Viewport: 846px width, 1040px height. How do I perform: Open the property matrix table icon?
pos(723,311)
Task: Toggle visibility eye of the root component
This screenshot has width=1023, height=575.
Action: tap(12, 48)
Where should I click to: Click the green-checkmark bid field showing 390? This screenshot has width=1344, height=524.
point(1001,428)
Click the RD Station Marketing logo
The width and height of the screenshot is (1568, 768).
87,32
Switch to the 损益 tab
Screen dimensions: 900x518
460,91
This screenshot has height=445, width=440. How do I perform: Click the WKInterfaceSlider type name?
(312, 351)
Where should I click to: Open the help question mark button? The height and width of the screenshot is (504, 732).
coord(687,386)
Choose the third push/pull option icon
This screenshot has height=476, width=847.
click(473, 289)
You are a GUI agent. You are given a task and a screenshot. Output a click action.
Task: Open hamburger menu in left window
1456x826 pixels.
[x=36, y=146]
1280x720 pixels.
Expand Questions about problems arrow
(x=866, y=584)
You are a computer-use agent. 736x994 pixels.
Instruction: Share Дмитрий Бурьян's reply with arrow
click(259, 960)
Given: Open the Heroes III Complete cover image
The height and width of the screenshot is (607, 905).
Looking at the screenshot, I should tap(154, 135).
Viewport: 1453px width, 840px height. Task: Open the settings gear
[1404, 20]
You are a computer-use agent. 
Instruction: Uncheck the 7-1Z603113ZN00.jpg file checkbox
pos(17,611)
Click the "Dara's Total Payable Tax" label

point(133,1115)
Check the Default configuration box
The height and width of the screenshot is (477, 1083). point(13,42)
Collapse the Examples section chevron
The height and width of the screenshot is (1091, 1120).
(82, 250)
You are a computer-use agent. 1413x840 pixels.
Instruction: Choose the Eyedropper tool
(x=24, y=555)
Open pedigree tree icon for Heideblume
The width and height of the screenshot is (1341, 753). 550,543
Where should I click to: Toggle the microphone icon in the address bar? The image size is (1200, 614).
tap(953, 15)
=======
=== Exercise goal ===
Return the records word for word from their first line through the line that contains "(x=866, y=584)", including both of those lines.

=== Written solution ===
Viewport: 846px width, 1040px height. How do I perform: Open the property matrix table icon?
pos(723,311)
Task: Toggle visibility eye of the root component
This screenshot has width=1023, height=575.
Action: tap(12, 48)
Where should I click to: Click the green-checkmark bid field showing 390? This screenshot has width=1344, height=524.
point(1001,428)
Click the RD Station Marketing logo
The width and height of the screenshot is (1568, 768).
87,32
Switch to the 损益 tab
Screen dimensions: 900x518
460,91
This screenshot has height=445, width=440. How do I perform: Click the WKInterfaceSlider type name?
(312, 351)
Where should I click to: Open the help question mark button? The height and width of the screenshot is (504, 732).
coord(687,386)
Choose the third push/pull option icon
This screenshot has height=476, width=847.
click(473, 289)
You are a GUI agent. You are given a task and a screenshot. Output a click action.
Task: Open hamburger menu in left window
1456x826 pixels.
[x=36, y=146]
1280x720 pixels.
Expand Questions about problems arrow
(x=866, y=584)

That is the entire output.